Thursday, January 7, 2016

Charlie Hebdo anniversary: Paris police shoot man dead

French police have shot dead a man who was apparently trying to attack a police station on the anniversary of the Charlie Hebdo attacks.
The suspect was carrying a meat cleaver and wearing a dummy suicide vest.
Minutes earlier, President Francois Hollande had praised police in a speech commemorating the January 2015 Paris killings.
Gunmen murdered 17 people in a series of attacks, including at Charlie Hebdo magazine and a Jewish supermarket.
In his address, Mr Hollande said 5,000 extra police and gendarmes would be added to existing forces by 2017 in an "unprecedented" strengthening of French security.

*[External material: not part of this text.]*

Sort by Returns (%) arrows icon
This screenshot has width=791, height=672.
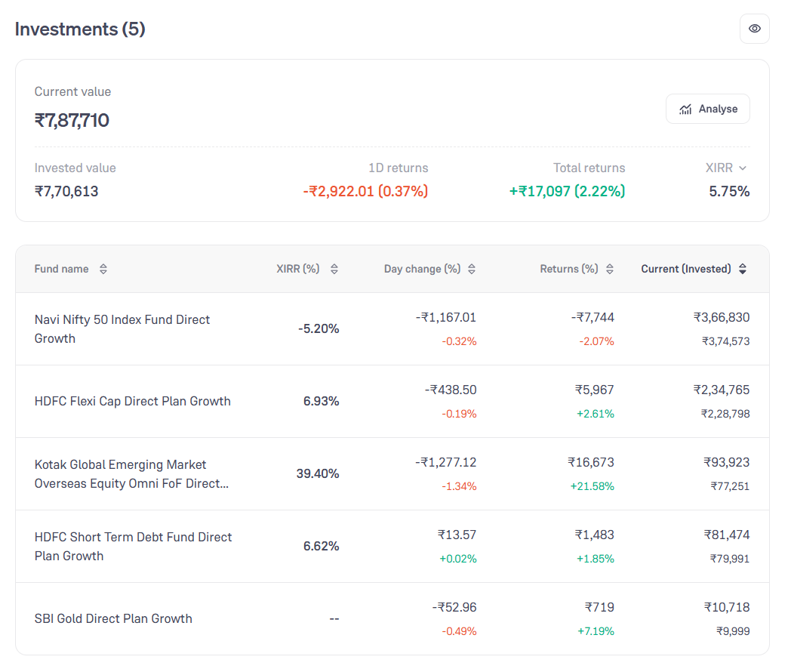click(x=610, y=269)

The Paris prosecutor's office says it is opening a terrorism investigation into the incident on Thursday, which took place in the 18th district in northern Paris.

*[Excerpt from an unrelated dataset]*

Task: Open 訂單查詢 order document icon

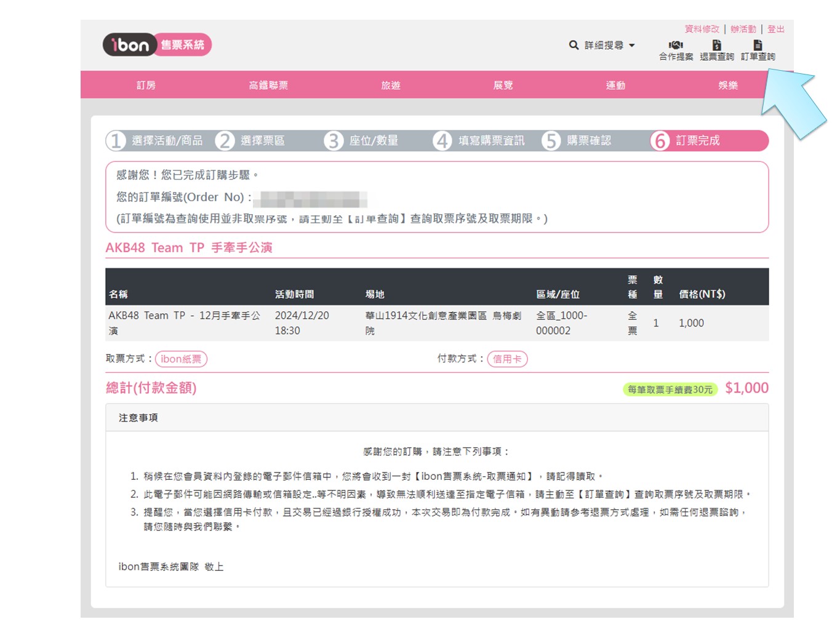Action: click(x=758, y=46)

French officials say the suspect, who was wielding the butcher's knife, shouted "Allahu Akbar!" (God is Great) outside a police station in Goutte d'Or, near Montmartre, before police shot and killed him.
A piece of paper with an Islamic State flag and claim for the attack written in Arabic was found on his body.

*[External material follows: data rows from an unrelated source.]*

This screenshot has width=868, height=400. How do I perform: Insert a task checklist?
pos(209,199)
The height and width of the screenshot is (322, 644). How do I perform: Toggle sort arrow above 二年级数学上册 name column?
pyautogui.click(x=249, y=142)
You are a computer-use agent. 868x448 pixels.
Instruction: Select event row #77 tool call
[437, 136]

Bomb disposal experts were brought in after wires were seen extending from his body, but officials later said a belt he was wearing did not contain any explosives.
Anti-terror police and French intelligence services are treating the incident as a case of attempted murder.
Following the attack, a cordon was been set up around the area, and security was boosted at schools and on public transport networks in the city.